TEOYAOMIQUI.

The idol dug up in the Plaza in Mexico is here presented, after a cut, following Nebel, in Tylor’s Anahuac, showing the Mexican goddess of war, or death. Cf. cut in American Antiquarian, Jan., 1883; Powell’s First Rept. Bur. Ethn., 232; Bancroft, iv. 512, 513, giving the front after Nebel, and the other views after Léon y Gama. Bandelier (Arch. Tour, pl. v) gives a photograph of it as it stands in the court-yard of the Museo Nacional.

Gallatin (Am. Ethn. Soc. Trans., i. 338) describes Teoyaomiqui as the proper companion of Huitzilopochtli: “The symbols of her attributes are found in the upper part of the statue; but those from the waist downwards relate to other deities connected with her or with Huitzilopochtli.” Tylor (Anahuac, 222) says: “The antiquaries think that the figures in it stand for different personages, and that it is three gods: Huitzilopochtli the god of war, Teoyaomiqui his wife, and Mictlantecutli the god of hell.” Léon y Gama calls the statue Teoyaomiqui, but Bandelier, Archæol. Tour, 67, thinks its proper name is rather Huitzilopochtli. Léon y Gama’s description is summarized in Bancroft, iii. 399, who cites also what Humboldt (Vues, etc., ii. 153, and his pl. xxix) says. Bancroft (iii. 397) speaks of it as “a huge compound statue, representing various deities, the most prominent being a certain Teoyaomiqui, who is almost identical with, or at least a connecting link between, the mother goddess” and Mictlantecutli, the god of Mictlan, or Hades. Cf. references in Bancroft, iv. 515.

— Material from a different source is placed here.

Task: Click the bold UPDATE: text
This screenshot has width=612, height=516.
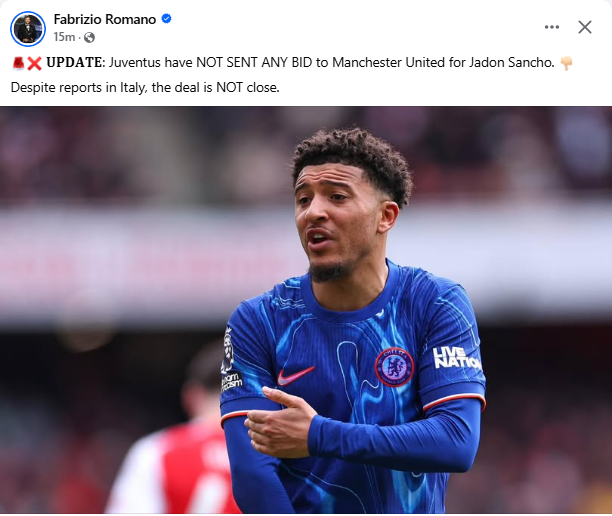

Brinton’s Names of the gods in the Kiché myths, a monograph on Central American mythology (Philad. Am. Philos. Soc., 1881), is a special study of a part of the subject.

Brinton (Myths, etc., 184) considers the best authorities on the mythology of the Muyscas of the Bogota region to be Piedrahita’s Historia de las Conquistas del Nuevo Reyno de Granada (1668, followed by Humboldt in his Vues) and Simm’s Noticias historiales de las Conquistas de Tierra Firme en el Nuevo Reyno de Granada, given in Kingsborough, vol. viii.

The mythology of the Quichuas in Peru makes the staple of chap. 5 of Brinton’s Amer. Hero-Myths. Here the corresponding hero-god was Viracocha. Brinton depends mainly on the Relacion Anónyma de los Costumbres Antiguos de los Naturales del Piru, 1615 (Madrid, 1879); on Christoval de Molina’s account of the fables and religious customs of the Incas, as translated by C. R. Markham in the Hakluyt Society volume, Narratives of the Rites and Laws of the Yncas (London, 1873); on the Comentarios reales of Garcilasso de la Vega; on the report made to the viceroy Francisco de Toledo, in 1571, of the responses to inquiries made in different parts of the country as to the old beliefs which appear in the “Informacion de las idolatras de los Incas é Indios,” printed in the Coleccion de documentos ineditos del archivo de Indias, xxi. 198; and in the Relacion de Antigüedades deste Reyno del Piru, by Juan de Santa Cruz Pachicuti.

ANCIENT TEOCALLI, OAXACA, MEXICO.

After a cut in Squier’s Serpent Symbol, p. 78.